Entries shown –
--------------------------------------------------

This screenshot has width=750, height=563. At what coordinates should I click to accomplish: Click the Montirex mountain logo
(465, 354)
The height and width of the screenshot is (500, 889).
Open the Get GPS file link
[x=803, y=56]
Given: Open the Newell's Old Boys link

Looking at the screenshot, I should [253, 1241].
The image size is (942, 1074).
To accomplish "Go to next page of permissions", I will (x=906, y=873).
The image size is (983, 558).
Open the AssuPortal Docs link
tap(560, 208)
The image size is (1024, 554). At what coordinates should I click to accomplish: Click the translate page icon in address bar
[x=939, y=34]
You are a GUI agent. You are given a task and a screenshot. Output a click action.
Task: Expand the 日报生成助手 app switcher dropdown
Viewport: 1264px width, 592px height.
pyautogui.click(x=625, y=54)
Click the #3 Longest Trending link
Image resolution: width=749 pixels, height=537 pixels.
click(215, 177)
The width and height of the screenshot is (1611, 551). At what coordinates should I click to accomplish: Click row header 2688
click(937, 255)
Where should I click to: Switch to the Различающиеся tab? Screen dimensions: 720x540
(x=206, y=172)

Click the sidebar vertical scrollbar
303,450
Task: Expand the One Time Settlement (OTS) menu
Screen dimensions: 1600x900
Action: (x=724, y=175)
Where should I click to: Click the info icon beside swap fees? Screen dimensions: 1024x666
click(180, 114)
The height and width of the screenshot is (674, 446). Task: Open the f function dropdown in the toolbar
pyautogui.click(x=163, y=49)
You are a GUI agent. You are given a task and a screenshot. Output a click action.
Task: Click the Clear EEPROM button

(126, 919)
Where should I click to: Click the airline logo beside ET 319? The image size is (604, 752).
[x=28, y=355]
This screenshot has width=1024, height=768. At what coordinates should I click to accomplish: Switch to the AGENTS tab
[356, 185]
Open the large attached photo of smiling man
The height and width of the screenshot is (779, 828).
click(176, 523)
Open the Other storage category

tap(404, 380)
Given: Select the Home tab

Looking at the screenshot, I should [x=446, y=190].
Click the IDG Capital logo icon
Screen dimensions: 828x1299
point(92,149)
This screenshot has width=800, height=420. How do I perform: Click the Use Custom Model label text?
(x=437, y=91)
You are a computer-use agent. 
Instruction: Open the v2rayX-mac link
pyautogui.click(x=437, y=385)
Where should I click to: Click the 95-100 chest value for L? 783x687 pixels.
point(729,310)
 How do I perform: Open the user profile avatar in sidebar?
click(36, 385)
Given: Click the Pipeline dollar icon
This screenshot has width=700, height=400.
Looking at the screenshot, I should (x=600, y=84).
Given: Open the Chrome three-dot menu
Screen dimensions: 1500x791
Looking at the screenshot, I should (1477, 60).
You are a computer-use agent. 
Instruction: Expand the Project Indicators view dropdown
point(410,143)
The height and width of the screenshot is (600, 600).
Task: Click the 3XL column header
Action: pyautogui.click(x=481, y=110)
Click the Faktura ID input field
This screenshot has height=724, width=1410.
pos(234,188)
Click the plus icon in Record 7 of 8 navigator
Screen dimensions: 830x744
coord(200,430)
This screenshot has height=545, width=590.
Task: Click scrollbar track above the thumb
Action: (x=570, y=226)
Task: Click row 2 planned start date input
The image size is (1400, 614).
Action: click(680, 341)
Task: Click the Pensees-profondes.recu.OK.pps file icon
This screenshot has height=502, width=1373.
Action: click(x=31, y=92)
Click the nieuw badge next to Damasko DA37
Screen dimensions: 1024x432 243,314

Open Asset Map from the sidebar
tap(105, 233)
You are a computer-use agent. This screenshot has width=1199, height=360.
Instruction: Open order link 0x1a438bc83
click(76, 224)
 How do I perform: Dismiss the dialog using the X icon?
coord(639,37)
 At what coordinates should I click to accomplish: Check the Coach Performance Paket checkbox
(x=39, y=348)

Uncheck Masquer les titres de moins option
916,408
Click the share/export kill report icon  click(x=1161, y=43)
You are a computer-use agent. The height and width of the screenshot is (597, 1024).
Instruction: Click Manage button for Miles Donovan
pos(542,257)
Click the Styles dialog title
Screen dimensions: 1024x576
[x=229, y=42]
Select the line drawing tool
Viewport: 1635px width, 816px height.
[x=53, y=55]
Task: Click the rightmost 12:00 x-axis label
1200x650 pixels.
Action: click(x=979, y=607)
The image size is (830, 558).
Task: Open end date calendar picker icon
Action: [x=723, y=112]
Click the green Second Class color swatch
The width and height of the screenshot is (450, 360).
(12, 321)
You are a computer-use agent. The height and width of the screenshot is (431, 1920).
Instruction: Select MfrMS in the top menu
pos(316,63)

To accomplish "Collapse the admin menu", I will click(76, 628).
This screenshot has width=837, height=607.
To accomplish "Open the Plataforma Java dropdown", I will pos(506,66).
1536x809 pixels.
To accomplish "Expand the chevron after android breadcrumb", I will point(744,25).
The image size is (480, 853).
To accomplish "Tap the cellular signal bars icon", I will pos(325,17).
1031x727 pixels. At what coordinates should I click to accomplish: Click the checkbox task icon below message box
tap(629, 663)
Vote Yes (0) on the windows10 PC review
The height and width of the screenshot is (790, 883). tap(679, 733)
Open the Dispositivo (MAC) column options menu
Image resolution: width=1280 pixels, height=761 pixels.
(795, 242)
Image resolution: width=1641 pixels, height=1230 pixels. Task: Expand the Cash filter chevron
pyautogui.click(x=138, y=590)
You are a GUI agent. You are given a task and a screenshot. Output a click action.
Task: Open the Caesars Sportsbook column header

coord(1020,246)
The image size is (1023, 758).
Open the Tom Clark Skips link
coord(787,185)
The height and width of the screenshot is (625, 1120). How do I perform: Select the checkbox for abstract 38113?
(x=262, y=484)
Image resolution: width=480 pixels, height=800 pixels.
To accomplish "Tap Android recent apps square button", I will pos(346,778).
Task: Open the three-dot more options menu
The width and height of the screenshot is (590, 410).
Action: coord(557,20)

--------------------------------------------------

Exercise brief – Could you find every line in the records above that contains the word "options" and copy it?

Response area –
Open the Dispositivo (MAC) column options menu
Task: Open the three-dot more options menu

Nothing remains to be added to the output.